* _WORK ITEM_: Please return the lines below verbatim, beginning at the one that has "Identify the click" and stopping after the one that has "Privacy Policy (276, 2562)", and add no other lines.

* _TASK MATERIAL_:
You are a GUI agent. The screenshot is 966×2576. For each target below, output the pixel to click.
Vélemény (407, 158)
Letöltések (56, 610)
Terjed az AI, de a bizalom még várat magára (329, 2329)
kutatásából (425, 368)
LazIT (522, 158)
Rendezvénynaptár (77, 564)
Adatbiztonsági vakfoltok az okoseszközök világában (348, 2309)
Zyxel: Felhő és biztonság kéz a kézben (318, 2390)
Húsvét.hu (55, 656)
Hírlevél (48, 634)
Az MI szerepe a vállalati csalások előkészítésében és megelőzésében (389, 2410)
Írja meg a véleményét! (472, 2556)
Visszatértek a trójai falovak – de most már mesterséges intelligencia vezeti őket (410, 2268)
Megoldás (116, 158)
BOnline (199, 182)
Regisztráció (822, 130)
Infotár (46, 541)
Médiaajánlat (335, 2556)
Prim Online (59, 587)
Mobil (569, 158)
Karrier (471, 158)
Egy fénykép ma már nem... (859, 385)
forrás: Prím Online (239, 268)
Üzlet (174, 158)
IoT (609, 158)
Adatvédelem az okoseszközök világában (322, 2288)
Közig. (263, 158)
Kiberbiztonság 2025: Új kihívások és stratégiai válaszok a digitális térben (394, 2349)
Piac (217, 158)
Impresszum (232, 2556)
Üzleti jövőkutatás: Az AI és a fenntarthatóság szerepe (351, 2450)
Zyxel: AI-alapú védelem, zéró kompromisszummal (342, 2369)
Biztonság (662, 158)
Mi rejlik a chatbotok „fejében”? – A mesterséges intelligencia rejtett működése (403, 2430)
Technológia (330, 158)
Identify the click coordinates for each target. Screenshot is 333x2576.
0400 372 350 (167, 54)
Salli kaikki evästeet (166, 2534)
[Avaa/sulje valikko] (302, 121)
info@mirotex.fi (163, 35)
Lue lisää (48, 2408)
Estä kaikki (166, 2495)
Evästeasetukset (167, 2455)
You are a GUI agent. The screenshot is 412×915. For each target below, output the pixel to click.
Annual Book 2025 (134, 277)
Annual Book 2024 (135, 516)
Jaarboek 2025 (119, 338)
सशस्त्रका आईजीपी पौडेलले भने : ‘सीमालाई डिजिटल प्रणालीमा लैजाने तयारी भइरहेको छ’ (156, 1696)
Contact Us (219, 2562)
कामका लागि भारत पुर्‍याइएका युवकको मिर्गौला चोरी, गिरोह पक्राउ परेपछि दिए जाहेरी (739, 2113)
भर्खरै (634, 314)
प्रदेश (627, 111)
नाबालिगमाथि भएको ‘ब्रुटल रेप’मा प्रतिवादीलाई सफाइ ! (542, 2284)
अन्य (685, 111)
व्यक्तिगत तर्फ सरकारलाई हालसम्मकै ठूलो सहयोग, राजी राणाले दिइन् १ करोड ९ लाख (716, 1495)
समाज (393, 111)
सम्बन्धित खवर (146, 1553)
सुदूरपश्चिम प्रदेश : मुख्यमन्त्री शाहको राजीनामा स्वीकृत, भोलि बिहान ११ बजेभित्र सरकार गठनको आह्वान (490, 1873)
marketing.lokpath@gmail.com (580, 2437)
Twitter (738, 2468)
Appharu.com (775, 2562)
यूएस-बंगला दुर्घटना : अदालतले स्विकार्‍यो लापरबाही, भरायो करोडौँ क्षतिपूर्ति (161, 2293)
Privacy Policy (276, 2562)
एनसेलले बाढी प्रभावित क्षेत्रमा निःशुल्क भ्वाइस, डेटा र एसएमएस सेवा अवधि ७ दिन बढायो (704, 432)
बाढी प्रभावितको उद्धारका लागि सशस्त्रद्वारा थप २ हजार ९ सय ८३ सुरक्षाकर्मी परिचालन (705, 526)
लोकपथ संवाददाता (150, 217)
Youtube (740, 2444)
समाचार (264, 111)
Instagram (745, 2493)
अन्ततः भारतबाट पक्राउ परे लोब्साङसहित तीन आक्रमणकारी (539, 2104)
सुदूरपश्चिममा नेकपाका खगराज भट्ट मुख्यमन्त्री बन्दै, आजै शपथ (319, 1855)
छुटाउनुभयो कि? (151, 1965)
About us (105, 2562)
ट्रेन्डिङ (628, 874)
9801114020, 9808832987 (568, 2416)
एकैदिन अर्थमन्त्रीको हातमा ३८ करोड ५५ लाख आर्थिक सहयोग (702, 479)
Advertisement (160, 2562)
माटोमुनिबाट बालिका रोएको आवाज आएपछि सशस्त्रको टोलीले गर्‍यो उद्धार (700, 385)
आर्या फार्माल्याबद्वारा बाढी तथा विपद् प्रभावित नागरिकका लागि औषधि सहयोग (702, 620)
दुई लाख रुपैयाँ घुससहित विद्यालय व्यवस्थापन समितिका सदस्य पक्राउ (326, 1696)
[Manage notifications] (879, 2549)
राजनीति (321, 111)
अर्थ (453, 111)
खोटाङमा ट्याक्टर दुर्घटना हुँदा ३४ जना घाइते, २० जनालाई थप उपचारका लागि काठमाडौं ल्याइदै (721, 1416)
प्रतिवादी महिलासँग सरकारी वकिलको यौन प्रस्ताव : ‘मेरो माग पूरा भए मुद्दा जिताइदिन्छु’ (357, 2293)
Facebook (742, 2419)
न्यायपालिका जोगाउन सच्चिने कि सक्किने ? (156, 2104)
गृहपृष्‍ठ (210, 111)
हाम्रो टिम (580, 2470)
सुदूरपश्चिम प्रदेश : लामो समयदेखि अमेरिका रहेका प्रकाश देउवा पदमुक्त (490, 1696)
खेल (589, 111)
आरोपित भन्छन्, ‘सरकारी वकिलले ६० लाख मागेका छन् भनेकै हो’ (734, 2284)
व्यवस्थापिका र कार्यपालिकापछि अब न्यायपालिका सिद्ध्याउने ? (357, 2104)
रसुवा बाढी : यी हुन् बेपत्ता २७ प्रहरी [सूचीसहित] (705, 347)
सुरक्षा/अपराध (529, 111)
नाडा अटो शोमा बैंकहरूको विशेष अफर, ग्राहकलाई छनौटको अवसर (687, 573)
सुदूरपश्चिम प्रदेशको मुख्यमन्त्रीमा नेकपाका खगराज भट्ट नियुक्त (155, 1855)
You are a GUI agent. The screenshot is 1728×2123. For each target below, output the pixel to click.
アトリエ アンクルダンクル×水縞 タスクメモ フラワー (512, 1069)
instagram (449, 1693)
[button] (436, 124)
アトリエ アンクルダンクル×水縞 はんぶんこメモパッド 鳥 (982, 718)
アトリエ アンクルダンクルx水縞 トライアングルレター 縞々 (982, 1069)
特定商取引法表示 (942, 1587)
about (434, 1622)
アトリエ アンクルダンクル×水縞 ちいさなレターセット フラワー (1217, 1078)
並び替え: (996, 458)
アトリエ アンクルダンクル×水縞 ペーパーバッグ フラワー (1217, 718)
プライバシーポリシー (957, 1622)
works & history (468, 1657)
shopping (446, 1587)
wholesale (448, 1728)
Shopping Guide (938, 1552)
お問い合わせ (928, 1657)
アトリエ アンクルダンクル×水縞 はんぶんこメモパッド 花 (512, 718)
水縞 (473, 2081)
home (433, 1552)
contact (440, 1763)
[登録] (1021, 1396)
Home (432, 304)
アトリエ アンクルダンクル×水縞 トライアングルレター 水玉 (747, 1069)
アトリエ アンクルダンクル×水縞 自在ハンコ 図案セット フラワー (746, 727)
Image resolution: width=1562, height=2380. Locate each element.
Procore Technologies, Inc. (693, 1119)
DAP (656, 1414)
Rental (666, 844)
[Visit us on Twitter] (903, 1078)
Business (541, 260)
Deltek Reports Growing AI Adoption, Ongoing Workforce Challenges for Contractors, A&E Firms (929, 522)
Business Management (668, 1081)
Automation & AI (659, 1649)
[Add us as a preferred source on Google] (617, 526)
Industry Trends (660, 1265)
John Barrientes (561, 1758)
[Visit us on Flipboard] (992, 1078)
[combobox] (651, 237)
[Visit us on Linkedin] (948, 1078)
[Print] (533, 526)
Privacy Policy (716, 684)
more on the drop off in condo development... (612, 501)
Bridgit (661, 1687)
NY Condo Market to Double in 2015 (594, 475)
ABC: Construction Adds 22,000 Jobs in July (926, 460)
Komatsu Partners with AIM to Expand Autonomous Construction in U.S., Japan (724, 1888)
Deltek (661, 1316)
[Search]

* _RESPONSE TO THE TASK_:
Identify the click coordinates for each target. Screenshot is 333x2576.
0400 372 350 (167, 54)
Salli kaikki evästeet (166, 2534)
[Avaa/sulje valikko] (302, 121)
info@mirotex.fi (163, 35)
Lue lisää (48, 2408)
Estä kaikki (166, 2495)
Evästeasetukset (167, 2455)
You are a GUI agent. The screenshot is 412×915. For each target below, output the pixel to click.
Annual Book 2025 (134, 277)
Annual Book 2024 (135, 516)
Jaarboek 2025 (119, 338)
सशस्त्रका आईजीपी पौडेलले भने : ‘सीमालाई डिजिटल प्रणालीमा लैजाने तयारी भइरहेको छ’ (156, 1696)
Contact Us (219, 2562)
कामका लागि भारत पुर्‍याइएका युवकको मिर्गौला चोरी, गिरोह पक्राउ परेपछि दिए जाहेरी (739, 2113)
भर्खरै (634, 314)
प्रदेश (627, 111)
नाबालिगमाथि भएको ‘ब्रुटल रेप’मा प्रतिवादीलाई सफाइ ! (542, 2284)
अन्य (685, 111)
व्यक्तिगत तर्फ सरकारलाई हालसम्मकै ठूलो सहयोग, राजी राणाले दिइन् १ करोड ९ लाख (716, 1495)
समाज (393, 111)
सम्बन्धित खवर (146, 1553)
सुदूरपश्चिम प्रदेश : मुख्यमन्त्री शाहको राजीनामा स्वीकृत, भोलि बिहान ११ बजेभित्र सरकार गठनको आह्वान (490, 1873)
marketing.lokpath@gmail.com (580, 2437)
Twitter (738, 2468)
Appharu.com (775, 2562)
यूएस-बंगला दुर्घटना : अदालतले स्विकार्‍यो लापरबाही, भरायो करोडौँ क्षतिपूर्ति (161, 2293)
Privacy Policy (276, 2562)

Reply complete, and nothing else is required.